A 100 meter-tall debutanizing column towers over a new natural gas complex in Jubail.

Saudi Aramco is actively increasing its overseas activities. It signed an agreement with South Korea's Sang-yong Oil Refining Company for joint refinery ownership and operations last year. This new venture will eventually provide an outlet for 300,000 b/d of Saudi crude. In addition to being marketed in South Korea, the petroleum products manufactured by the new venture will be exported to other Pacific Rim nations.

Saudi Aramco signed a second agreement in September 1991 with a number of Japanese companies to build and operate oil refineries in both countries.

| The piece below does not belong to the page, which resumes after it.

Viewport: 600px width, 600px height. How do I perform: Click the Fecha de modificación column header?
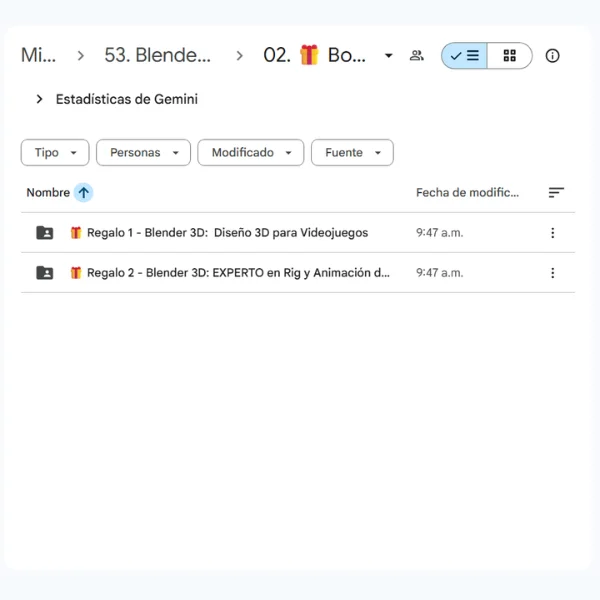pyautogui.click(x=467, y=192)
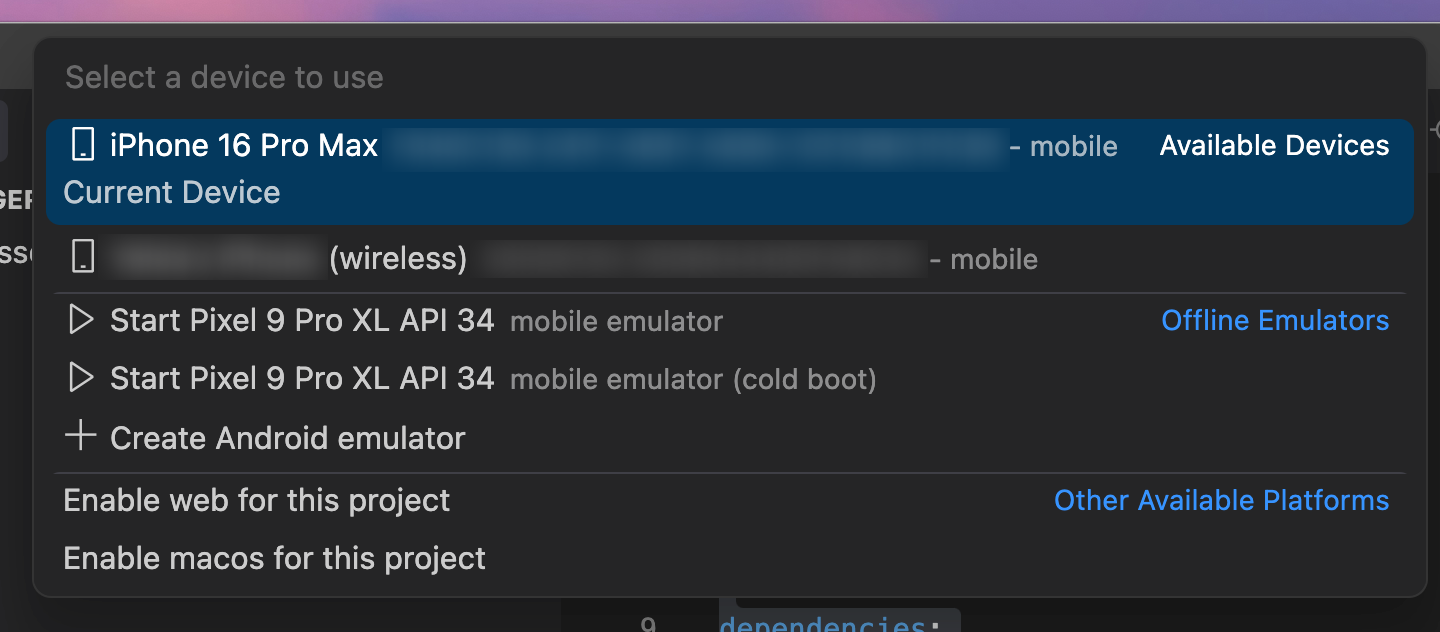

This $4.3 billion project marks the first entry into Japan's refining sector by a Middle East oil producer. The Nippon Oil Company will be responsible for the marketing of petroleum products from the new Japanese refineries. The Saudi-Japanese project is expected to reduce sharply Japan's demand for petroleum products from Asian oil refineries. In addition to the two Japanese refineries, the group plans to build a 300,000 b/d refinery in Jubail.

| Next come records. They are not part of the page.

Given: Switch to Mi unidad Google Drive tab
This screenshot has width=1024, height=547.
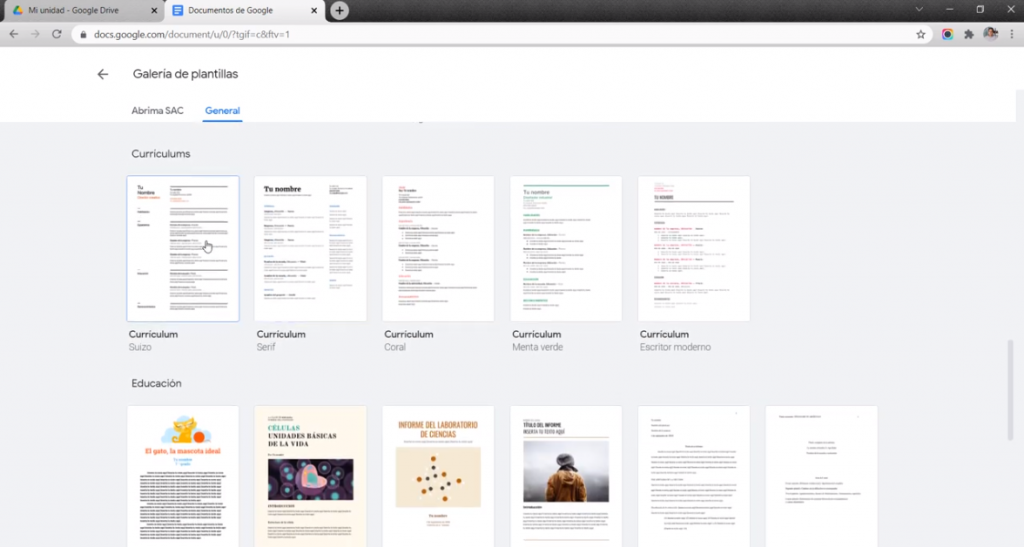Looking at the screenshot, I should [82, 10].
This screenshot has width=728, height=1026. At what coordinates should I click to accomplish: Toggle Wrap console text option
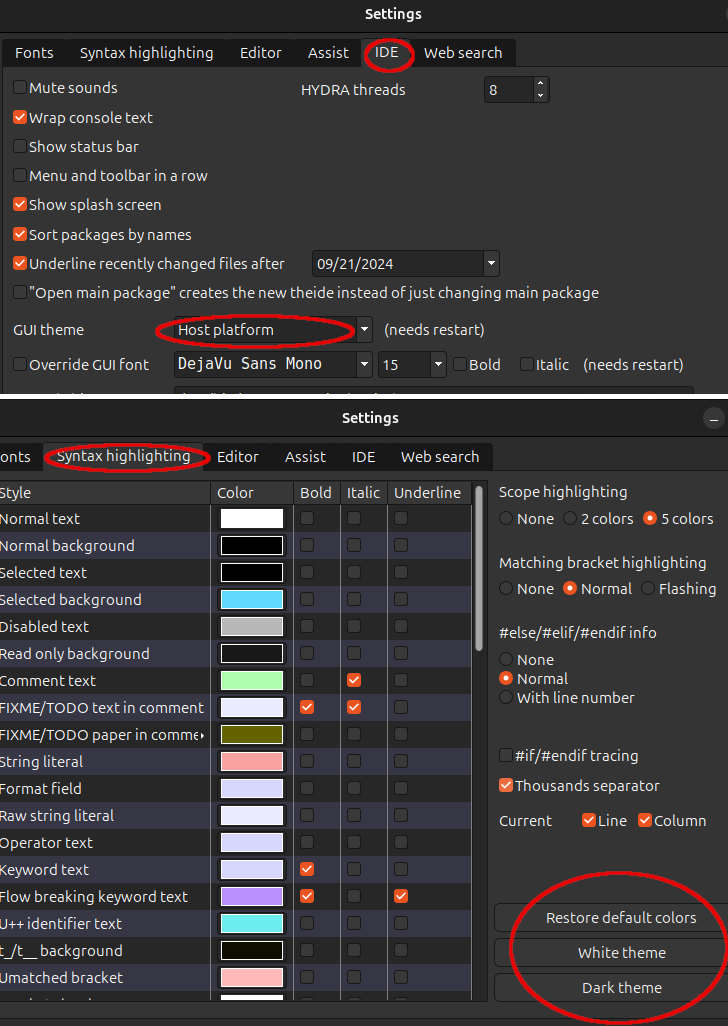point(20,118)
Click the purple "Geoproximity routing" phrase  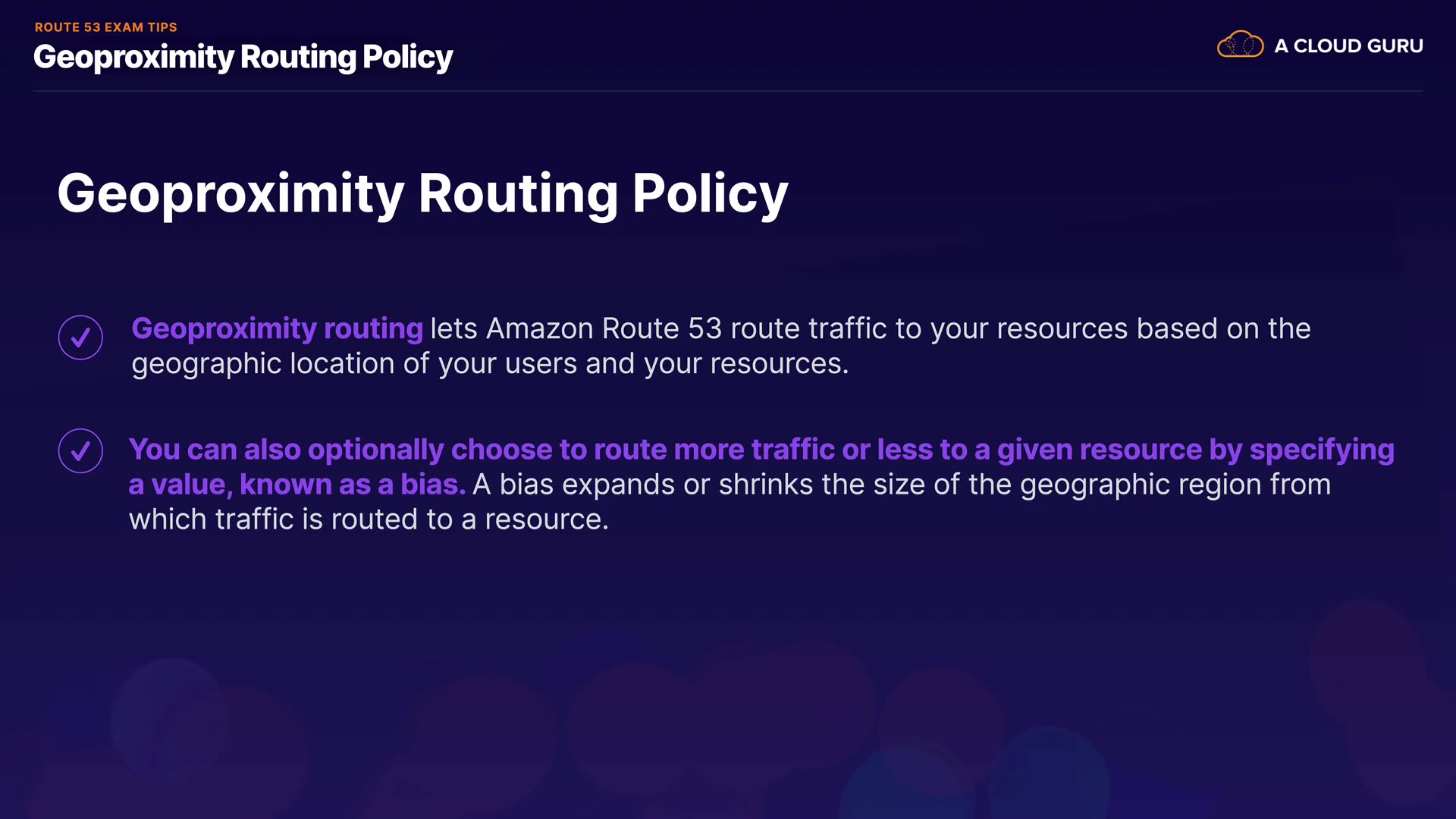277,329
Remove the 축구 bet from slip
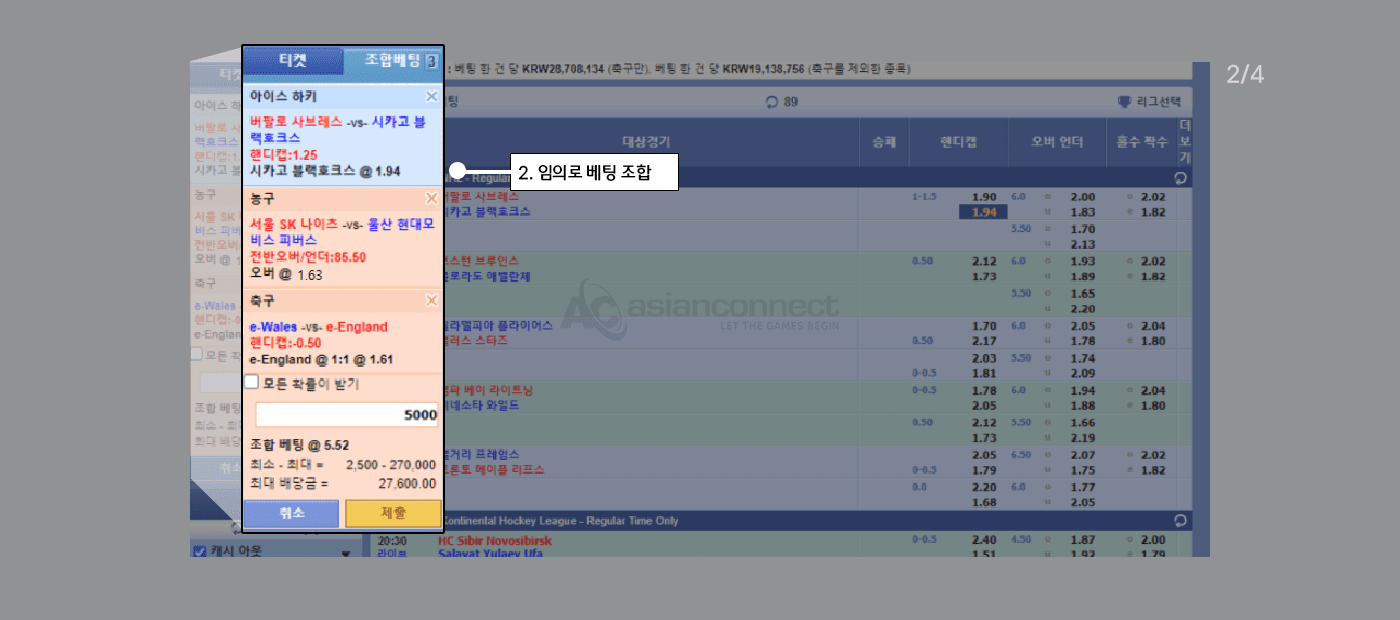This screenshot has height=620, width=1400. (431, 301)
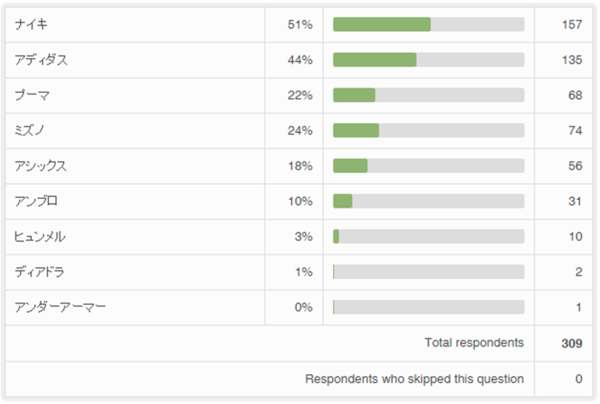Click the アンダーアーマー row label
The width and height of the screenshot is (600, 404).
60,307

Minister of Industry and Electricity Abdulaziz Al-Zamil announced recently that SABIC plans to increase petrochemical production, manufacture new products and establish advanced research and development facilities by 1995. The company's long-range goal is to become a key player in world petrochemical markets. An important part of this effort will be downstream ventures in the Far East and the Arab World.

SABIC recently established a marketing subsidiary in Hong Kong to serve the Far East region. It already has similar subsidiaries in Western Europe and the US.

The Five-Year Plan

The Saudi Arabian Five-Year Plan,1990-95, projects total government spending of $201 billion, with $133 billion to go to the civilian economy. Special emphasis is placed on the petrochemical and agricultural sectors. Building and construction service also are to receive larger amounts than in the past, reflecting the growing housing needs of the nation. A Planning Ministry official stressed that attention will be given to economic diversification, development of non-oil revenues, promotion of export and import substitution industries and more emphasis on balanced development throughout the Kingdom. The plan, he said, "includes several measures that aim at supporting the private sector and consolidating its participation in the promotion of the various development sectors."

Saudi Arabia is destined to remain a major player in world oil markets well into the next century. Its proven oil reserves total 253 billion barrels, one quarter of global reserves. Its natural gas reserves are the fifth largest in the world. The Kingdom is the largest exporter and third largest producer of crude oil and natural gas liquids. Given these natural riches, Saudi Arabia should easily be able to surmount short-run financial problems and look to the future with confidence.

US Ambassador to Saudi Arabia Charles Freeman Jr. shares this optimistic view. In a recent speech to the American businessmen's group in Jeddah, he said that Saudi Arabia's economy, led by the petroleum sector, is recovering from the double trauma of the Gulf war and heavy security expenditures.

"The Kingdom is secure and business is good," he told his American listeners. "The capital flight which occurred in the aftermath of Saddam Hussain's invasion of Kuwait has gone into reverse gear and private Saudi investment funds held outside the Kingdom before the Gulf crisis have returned home. The net result of this," the ambassador said, "is nothing less than an investment boom."